Ma che cosa può avere in comune il saggio scritto da un critico (giovanissimo, ma già dotato di invidiabile formazione e di raffinate competenze ermeneutiche) con l'Ortodossia, con la contemplazione e l'ascesi? Lo trovo – e non è tautologia – semplicemente molto ortodosso. Soprattutto lungo la prima settantina di pagine. E poi nel capitolo conclusivo, dedicato anch'esso, come il commento già citato, a Dostoevskij. Il colore, la singolarità, le isotopie di un testo passano attraverso la lingua. E nella lingua di Andrea prende forma una dimensione ieratica che rende "credo" l'ontologia della letteratura: chi affida se stesso ai misteri e ai dogmi della letteratura professa una fede; chi – esercitandola – pronuncia la letteratura (leggendola o scrivendola, cioè attualizzando in segni precisi il magma concettual-verbale racchiuso nel proprio animo e all'interno dei libri) prega. E può, tale preghiera (enfovirgole volute), diventare incessante quando è esercizio continuo. Tutto ciò passa anche attraverso riferimenti a testi e ad autori che non necessariamente sono legati ad atmosfere ecclesiastiche orientali: la «Genesi», Giovanni della Croce, Shabtai, Betocchi, Tolstoj, Grossman, Lewis, l'Achmatova, Čechov (colui che, a differenza di Tolstoj, mai giudicò, limitandosi a ritrarre ciò che vedeva, secondo la citazione di Irène Némirovskij, riportata da Andrea alla pagina 45. Anche «perché solo riconoscendo le miserie degli altri come fossero nostre si può pensare di "diventare migliore"», p. 47).
Fin dalle prime pagine del libro, quello della preghiera si profila come un linguaggio imparato a posteriori rispetto alla lingua materna. Se quest'ultima ci consente di nominare ciò che ci circonda, fungendo anche da strumento conoscitivo usato per impadronirci della realtà, il linguaggio della preghiera ci aiuta a tornare alla dimensione edenica cui siamo stati strappati dai nostri biblici progenitori. Dacché Eva ha ceduto alla tentazione del serpente e Adamo l'ha maldestramente assecondata, l'uomo ha assunto la consapevolezza innanzitutto della propria nudità, poi di tutto il male insito nella fatica del vivere. Dio ne ha comunque avuto misericordia, se è vero che in «Levitico» 25 si ricorda come abbia concesso all'uomo una tregua: «Il cinquantesimo anno sarà per voi un giubileo; non farete né semina, né mietitura di quanto i campi produrranno da sé, né farete vendemmia delle vigne non potate. Poiché è il giubileo, esso vi sarà sacro; potrete però mangiare il prodotto che daranno i campi». Per un anno all'uomo Dio concede di vivere come Adamo ed Eva erano vissuti nell'Eden.

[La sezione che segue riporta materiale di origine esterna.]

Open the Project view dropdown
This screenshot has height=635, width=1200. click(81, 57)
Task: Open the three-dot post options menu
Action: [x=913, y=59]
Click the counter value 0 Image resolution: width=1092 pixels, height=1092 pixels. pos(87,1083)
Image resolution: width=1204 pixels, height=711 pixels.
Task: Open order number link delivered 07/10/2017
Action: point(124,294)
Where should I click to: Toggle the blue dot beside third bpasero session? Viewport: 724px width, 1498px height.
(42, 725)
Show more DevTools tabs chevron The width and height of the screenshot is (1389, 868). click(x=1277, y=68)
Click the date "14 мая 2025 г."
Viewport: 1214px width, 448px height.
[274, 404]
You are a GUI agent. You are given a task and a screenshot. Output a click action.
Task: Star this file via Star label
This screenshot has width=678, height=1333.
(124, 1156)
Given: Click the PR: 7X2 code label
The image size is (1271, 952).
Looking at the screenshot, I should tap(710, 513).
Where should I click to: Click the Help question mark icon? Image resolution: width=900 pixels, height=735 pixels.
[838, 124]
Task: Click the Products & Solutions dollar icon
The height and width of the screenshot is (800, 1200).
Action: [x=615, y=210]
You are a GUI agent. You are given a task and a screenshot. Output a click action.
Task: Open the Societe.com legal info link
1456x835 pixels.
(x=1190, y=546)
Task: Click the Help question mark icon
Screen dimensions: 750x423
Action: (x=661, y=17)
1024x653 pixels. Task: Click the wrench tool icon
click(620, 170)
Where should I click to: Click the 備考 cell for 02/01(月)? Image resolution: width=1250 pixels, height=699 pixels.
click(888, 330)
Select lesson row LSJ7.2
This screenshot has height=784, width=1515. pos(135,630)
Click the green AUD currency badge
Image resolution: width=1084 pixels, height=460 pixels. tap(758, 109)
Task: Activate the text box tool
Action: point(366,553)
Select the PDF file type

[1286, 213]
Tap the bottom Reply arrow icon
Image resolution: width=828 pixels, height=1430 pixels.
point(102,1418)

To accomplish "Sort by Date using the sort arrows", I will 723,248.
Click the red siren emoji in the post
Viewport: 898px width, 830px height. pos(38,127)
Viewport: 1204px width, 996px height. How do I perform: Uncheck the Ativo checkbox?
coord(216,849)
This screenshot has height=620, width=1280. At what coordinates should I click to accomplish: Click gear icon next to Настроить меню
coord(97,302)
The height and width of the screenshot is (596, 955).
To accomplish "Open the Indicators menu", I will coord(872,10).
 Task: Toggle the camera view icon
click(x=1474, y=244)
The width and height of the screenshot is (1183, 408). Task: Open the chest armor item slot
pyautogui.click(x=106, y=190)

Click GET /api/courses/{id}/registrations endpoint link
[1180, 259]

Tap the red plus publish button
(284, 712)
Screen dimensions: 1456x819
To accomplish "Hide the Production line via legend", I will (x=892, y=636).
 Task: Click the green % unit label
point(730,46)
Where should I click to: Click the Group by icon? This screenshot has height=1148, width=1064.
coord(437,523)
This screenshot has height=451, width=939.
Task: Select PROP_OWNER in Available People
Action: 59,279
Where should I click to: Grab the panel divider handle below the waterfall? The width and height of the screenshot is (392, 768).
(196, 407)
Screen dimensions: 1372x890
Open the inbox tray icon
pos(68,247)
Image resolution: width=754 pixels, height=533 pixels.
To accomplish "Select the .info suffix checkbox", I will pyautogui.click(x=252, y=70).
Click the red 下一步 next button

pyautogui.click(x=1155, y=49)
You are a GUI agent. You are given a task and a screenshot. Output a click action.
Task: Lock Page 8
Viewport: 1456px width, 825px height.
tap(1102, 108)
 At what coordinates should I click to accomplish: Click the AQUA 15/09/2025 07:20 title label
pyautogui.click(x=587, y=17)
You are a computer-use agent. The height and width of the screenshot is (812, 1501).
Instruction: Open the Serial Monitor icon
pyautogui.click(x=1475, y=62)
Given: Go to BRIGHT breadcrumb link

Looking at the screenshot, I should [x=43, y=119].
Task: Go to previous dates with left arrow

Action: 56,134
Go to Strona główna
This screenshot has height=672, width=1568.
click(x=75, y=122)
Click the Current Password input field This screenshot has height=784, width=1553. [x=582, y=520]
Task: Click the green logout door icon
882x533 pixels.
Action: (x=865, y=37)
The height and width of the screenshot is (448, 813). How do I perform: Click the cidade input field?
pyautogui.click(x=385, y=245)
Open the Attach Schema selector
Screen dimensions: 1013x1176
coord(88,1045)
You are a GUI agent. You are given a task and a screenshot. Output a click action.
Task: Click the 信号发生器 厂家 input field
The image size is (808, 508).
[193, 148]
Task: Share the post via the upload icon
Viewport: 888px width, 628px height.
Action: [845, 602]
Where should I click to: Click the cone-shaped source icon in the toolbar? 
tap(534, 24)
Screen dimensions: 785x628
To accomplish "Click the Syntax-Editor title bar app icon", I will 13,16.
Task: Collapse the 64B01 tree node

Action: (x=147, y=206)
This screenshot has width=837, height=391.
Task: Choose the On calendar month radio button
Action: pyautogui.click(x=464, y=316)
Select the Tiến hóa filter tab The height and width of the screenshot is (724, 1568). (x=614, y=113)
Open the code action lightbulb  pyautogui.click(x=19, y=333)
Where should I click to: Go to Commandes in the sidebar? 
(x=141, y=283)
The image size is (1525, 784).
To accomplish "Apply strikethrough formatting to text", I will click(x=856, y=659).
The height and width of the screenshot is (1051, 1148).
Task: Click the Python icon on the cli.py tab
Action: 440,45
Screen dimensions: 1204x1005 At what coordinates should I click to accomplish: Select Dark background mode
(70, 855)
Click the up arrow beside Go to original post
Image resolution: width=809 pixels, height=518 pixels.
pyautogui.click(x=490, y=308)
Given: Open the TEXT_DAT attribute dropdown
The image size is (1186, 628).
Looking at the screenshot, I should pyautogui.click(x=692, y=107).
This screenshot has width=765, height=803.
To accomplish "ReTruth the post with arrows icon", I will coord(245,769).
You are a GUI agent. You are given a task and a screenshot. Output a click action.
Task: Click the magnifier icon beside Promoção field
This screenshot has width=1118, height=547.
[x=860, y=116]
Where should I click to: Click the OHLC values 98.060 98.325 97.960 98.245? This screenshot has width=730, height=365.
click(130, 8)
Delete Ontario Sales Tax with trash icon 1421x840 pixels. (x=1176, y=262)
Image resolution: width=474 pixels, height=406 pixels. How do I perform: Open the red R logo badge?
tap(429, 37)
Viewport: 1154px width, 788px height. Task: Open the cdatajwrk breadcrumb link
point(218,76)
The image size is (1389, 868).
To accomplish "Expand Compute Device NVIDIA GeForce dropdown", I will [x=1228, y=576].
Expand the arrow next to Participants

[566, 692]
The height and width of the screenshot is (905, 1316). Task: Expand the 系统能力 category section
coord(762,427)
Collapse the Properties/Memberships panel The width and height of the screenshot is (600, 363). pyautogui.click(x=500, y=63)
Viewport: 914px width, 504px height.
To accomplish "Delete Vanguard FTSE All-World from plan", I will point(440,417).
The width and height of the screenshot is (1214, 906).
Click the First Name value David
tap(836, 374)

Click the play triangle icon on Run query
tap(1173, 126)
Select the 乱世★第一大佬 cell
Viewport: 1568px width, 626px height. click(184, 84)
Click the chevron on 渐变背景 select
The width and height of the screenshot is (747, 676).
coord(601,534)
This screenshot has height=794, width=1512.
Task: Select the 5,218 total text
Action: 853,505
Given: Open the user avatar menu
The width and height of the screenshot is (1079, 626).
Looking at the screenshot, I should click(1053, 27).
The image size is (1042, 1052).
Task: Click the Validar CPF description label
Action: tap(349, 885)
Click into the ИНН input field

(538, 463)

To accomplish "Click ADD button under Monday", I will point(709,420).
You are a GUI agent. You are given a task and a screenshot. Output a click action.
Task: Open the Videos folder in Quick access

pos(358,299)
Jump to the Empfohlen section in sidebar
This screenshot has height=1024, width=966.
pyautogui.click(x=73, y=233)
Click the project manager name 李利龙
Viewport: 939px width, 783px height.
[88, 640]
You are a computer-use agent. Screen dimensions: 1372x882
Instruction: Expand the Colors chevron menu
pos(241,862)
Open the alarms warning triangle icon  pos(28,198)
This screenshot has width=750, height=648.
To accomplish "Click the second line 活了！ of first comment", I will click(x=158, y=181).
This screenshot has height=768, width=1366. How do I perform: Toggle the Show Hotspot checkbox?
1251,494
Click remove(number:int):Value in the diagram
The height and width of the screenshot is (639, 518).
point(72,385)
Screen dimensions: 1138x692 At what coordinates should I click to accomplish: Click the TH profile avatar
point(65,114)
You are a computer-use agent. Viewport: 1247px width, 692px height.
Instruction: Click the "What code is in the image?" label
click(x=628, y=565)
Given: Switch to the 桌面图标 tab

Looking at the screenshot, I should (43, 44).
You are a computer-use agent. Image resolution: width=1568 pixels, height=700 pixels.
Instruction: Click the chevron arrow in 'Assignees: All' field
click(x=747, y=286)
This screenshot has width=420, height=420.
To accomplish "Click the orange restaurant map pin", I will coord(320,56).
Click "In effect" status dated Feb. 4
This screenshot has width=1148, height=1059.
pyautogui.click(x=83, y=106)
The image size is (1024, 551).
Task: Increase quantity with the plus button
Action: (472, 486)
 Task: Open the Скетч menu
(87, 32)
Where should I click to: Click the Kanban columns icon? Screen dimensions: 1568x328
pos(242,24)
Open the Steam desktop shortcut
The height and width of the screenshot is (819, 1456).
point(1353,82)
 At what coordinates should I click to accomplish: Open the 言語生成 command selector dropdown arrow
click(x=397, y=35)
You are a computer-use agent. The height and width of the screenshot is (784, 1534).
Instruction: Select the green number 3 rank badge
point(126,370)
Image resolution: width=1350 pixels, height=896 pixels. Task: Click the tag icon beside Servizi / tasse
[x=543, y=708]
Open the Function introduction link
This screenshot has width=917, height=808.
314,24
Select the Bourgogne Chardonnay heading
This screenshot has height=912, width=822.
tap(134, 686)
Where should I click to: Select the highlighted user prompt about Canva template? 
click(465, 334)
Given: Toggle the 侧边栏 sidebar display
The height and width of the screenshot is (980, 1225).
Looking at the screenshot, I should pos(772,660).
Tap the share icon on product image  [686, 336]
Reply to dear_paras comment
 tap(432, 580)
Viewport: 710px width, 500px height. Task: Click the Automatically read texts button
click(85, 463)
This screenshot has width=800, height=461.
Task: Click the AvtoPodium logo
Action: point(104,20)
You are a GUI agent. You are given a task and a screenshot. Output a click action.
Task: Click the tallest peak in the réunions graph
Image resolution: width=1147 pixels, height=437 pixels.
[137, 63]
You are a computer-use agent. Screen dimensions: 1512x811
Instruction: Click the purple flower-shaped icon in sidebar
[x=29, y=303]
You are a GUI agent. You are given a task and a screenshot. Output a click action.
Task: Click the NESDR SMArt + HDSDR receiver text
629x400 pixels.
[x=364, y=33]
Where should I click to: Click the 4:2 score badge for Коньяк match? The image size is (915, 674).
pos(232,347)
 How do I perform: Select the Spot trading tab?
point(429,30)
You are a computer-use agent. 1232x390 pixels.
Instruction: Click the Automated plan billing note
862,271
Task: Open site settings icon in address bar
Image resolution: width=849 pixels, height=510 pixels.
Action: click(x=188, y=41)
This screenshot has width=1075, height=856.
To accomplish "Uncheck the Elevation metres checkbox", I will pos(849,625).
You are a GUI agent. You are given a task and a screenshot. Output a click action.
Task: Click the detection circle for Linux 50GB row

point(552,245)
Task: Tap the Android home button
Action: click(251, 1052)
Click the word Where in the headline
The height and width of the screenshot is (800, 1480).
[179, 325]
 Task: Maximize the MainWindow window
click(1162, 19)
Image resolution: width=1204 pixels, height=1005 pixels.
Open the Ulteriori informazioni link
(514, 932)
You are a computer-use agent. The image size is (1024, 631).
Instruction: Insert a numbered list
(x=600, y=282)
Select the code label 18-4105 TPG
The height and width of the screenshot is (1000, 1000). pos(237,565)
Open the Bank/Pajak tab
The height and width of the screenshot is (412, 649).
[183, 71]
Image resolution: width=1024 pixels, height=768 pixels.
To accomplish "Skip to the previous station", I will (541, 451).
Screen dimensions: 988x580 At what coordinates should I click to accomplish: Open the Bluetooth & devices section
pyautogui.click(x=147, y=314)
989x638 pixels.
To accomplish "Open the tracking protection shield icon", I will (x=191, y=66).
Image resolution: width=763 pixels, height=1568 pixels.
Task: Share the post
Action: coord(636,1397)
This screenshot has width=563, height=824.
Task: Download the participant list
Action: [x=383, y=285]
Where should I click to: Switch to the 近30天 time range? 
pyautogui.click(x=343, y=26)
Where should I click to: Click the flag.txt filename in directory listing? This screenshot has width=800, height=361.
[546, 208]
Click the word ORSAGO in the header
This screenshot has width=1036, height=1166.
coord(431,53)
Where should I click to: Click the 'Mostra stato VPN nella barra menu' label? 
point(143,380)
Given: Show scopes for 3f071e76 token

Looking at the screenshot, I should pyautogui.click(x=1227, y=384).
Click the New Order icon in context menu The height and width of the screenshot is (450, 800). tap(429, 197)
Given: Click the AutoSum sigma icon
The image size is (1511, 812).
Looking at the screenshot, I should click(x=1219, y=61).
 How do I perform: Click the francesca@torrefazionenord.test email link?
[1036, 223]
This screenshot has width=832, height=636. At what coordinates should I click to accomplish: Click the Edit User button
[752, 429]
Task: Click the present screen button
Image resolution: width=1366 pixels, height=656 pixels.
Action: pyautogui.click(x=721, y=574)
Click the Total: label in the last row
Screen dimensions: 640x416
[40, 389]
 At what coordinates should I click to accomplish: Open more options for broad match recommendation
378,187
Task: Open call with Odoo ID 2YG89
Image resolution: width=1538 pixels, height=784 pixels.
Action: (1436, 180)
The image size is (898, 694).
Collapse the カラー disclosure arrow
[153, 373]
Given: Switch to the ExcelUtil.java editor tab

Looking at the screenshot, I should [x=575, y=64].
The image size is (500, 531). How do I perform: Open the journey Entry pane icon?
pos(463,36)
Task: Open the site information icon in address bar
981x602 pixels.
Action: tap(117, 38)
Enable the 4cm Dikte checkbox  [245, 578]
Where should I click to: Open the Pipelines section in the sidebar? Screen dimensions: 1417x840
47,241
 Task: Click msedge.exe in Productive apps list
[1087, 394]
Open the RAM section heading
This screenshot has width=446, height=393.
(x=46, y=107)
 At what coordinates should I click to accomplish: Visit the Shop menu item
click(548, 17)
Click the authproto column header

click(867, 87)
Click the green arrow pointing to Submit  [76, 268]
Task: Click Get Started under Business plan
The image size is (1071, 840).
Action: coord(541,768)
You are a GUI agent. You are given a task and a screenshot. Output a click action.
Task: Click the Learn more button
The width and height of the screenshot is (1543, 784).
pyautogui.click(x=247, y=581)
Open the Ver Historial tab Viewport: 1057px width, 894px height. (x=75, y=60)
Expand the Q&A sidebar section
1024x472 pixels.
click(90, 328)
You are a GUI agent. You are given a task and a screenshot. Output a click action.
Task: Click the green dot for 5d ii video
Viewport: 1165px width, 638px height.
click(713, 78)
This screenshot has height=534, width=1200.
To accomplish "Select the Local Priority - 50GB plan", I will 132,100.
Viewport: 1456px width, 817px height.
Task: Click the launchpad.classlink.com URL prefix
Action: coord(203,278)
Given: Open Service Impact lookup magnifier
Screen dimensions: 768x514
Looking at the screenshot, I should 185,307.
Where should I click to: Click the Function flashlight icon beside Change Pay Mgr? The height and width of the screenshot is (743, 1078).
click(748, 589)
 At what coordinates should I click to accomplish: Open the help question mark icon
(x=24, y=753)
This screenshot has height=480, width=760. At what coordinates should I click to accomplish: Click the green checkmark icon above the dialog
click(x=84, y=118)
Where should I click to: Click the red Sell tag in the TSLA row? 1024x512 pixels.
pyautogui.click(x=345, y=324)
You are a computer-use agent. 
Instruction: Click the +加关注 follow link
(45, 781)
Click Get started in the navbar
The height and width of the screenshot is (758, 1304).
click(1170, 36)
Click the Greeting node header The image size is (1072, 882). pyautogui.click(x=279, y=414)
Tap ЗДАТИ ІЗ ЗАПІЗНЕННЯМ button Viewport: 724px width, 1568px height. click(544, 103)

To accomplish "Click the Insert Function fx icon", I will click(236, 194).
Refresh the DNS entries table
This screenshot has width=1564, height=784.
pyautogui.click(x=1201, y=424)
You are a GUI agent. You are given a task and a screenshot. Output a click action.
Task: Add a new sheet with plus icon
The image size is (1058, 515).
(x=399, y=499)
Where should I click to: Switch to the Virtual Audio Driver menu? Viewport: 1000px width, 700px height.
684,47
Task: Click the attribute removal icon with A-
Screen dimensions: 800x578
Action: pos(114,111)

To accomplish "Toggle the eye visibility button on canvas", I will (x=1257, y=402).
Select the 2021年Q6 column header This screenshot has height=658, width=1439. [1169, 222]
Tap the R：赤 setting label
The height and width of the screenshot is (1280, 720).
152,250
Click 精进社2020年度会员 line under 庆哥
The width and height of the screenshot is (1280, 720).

«Sacrificio di Enea ai Penati» (Ara Pacis Augustae, Roma) |
«Anástasis» dalla Chiesa del Salvatore di Chora (Istanbul) |
Alphonse Mucha «Russia restituenda» |
In un mondo ormai privo di punti di riferimento, di modelli positivi, in una società rosa dall'odio (anche religioso) e dall'arrivismo, dalla vacuità e dalla fiacchezza tanto intellettuale quanto spirituale, Andrea Caterini restituisce dignità alla parola e alla necessità di concentrarsi su essa. Ci invita a scandirla come si fa quando si recita una preghiera, perché proprio la preghiera consente all'uomo di ritrovare quella parte divina di sé dalla quale è stato separato. Parlare, inoltre, equivale a pronunciare la realtà, per usare un'espressione di Odysseas Elytis. Pronunciare bene la realtà è ripristinare la possibilità di tornare a vivere, in essa, con Dio. Perché di fatto – ci ricorda Andrea – Adamo ed Eva hanno creduto di avere perduto l'Eden. In verità non se ne sono mai allontanati: hanno soltanto smarrito la possibilità di coabitarvi con Dio. Dunque fiat verbum. Nunc et semper.